Pbamak School is only 9 miles from the Burmese border and at the end of the highway. There is a check stop to get into this very isolated area which becomes completely shut off from the outside world during the rainy season. To get to Pbamuk you drive up narrow, steep roads and ford streams but the scenery is fabulous and the welcome is worth the effort.
Pbamak School has 126 students (all from the Burmese Karen Tribe) and is one of the Royal Princesses’ projects but, like many of these projects, although the building is lovely there are no regular funds in place for administration.

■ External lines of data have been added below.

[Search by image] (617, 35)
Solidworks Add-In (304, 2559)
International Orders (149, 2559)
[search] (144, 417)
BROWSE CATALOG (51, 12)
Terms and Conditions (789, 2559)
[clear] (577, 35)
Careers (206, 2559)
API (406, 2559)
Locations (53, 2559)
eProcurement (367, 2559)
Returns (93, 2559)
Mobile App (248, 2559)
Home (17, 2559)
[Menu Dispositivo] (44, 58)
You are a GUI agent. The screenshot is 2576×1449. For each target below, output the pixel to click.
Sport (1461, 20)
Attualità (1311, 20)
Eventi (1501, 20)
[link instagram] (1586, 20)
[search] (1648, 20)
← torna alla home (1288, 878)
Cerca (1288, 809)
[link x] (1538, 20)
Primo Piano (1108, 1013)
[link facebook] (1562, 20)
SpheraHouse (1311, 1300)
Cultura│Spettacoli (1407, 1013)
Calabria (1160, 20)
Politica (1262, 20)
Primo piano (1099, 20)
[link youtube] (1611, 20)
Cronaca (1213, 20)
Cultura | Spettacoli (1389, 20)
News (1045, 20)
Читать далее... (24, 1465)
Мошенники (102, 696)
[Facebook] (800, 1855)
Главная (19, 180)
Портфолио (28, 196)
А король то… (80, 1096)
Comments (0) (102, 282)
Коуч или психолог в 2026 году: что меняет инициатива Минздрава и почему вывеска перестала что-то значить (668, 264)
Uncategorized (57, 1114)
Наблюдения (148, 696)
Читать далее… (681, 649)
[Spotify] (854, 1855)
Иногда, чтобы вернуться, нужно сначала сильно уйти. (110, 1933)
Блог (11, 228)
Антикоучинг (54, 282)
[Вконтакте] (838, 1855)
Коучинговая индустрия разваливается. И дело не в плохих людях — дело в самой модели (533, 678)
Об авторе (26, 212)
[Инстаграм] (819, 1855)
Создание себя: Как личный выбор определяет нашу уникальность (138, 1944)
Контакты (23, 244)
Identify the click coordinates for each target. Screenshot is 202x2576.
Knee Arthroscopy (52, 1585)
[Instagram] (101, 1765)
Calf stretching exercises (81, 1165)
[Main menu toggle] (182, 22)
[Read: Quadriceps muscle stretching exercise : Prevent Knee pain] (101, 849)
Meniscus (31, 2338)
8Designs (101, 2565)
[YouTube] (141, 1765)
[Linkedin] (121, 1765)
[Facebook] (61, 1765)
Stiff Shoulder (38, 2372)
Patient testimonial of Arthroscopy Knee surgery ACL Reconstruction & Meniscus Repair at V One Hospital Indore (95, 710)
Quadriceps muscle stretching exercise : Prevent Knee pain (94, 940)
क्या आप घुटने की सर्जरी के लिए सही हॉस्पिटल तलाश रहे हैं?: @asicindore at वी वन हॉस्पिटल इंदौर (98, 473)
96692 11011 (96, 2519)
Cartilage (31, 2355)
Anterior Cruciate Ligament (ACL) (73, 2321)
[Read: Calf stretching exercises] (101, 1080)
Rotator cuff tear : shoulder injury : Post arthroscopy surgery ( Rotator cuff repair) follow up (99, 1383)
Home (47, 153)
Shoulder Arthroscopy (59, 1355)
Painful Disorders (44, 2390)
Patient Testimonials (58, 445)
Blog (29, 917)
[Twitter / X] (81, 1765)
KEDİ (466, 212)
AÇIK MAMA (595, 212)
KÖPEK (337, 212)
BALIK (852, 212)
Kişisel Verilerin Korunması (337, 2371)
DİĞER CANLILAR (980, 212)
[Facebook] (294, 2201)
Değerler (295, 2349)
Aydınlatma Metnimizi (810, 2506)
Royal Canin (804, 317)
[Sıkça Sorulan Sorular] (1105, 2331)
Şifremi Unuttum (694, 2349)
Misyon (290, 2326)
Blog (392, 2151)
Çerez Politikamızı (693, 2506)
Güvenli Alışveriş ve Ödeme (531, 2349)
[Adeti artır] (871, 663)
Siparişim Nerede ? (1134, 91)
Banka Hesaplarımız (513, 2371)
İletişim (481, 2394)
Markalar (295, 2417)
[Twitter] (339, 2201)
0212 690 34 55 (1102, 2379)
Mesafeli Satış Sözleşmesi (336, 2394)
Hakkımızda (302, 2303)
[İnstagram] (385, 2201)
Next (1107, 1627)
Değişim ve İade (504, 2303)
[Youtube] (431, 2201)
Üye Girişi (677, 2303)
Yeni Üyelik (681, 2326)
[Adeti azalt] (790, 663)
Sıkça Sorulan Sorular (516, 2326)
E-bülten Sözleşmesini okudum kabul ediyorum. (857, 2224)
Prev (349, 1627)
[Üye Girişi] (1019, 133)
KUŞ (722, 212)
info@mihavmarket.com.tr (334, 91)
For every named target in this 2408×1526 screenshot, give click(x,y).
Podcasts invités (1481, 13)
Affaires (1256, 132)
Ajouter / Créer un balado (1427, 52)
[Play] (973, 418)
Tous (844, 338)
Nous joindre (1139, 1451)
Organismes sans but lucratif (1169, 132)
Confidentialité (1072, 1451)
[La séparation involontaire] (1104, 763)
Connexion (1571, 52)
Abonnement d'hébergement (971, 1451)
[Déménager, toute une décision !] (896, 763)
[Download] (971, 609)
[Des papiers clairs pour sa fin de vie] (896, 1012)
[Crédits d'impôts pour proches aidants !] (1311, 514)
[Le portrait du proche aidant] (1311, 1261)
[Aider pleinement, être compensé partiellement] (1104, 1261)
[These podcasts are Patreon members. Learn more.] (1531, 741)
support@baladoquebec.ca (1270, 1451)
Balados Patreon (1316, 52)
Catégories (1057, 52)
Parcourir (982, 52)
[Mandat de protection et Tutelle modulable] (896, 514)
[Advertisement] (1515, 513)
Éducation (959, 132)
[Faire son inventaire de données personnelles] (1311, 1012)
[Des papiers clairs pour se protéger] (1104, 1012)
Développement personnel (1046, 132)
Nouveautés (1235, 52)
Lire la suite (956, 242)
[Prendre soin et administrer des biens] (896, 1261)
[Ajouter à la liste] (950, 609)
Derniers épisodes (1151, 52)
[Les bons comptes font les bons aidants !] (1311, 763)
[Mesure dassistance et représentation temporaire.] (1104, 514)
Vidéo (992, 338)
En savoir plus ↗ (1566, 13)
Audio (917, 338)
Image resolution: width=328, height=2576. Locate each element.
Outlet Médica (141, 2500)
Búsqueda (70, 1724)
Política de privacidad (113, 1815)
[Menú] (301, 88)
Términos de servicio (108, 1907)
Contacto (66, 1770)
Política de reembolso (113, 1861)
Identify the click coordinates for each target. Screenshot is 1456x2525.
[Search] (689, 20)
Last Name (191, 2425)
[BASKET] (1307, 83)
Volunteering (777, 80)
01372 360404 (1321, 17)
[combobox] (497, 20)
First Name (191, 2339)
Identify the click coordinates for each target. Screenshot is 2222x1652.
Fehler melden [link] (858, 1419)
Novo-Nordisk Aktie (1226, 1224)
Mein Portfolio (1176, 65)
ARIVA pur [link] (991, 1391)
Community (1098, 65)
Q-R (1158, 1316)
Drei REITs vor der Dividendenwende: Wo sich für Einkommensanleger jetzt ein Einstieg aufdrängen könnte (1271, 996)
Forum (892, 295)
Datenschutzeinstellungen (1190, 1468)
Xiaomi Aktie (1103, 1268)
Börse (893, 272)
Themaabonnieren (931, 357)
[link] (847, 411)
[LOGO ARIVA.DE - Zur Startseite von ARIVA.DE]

The school is the lifeline to the extremely poor community that surrounds it and takes on many roles in the community including informal clinic and food supplier. Their main donor has recently pulled out and the present stock of food (they serve lunch to the school children), medicine and school supplies will only last until May, 2011.
The children in the area are being taught to weave baskets to develop a skill and, even though the baskets are quite rudimentary, the children are very proud of their finished products. This school is again run by the army. The idea behind these army/government schools is to develop community trust so the large refugee population does not threaten security in the area. Unfortunately, because the school’s student body is 100% Burmese, the Ministry of Education does not provide any financial support and the community is too poor to pay any fees. The army personnel that run the schools are poorly paid but end up spending much of their monthly salaries on school necessities. This is truly a humanitarian gesture on their part.
One teacher said it best “We give with our hearts not with our hands.”
Kind Gestures has promised that food staples, basic meds including malaria treatment and school supplies will be brought to the school before the middle of April before the rains begin in early May.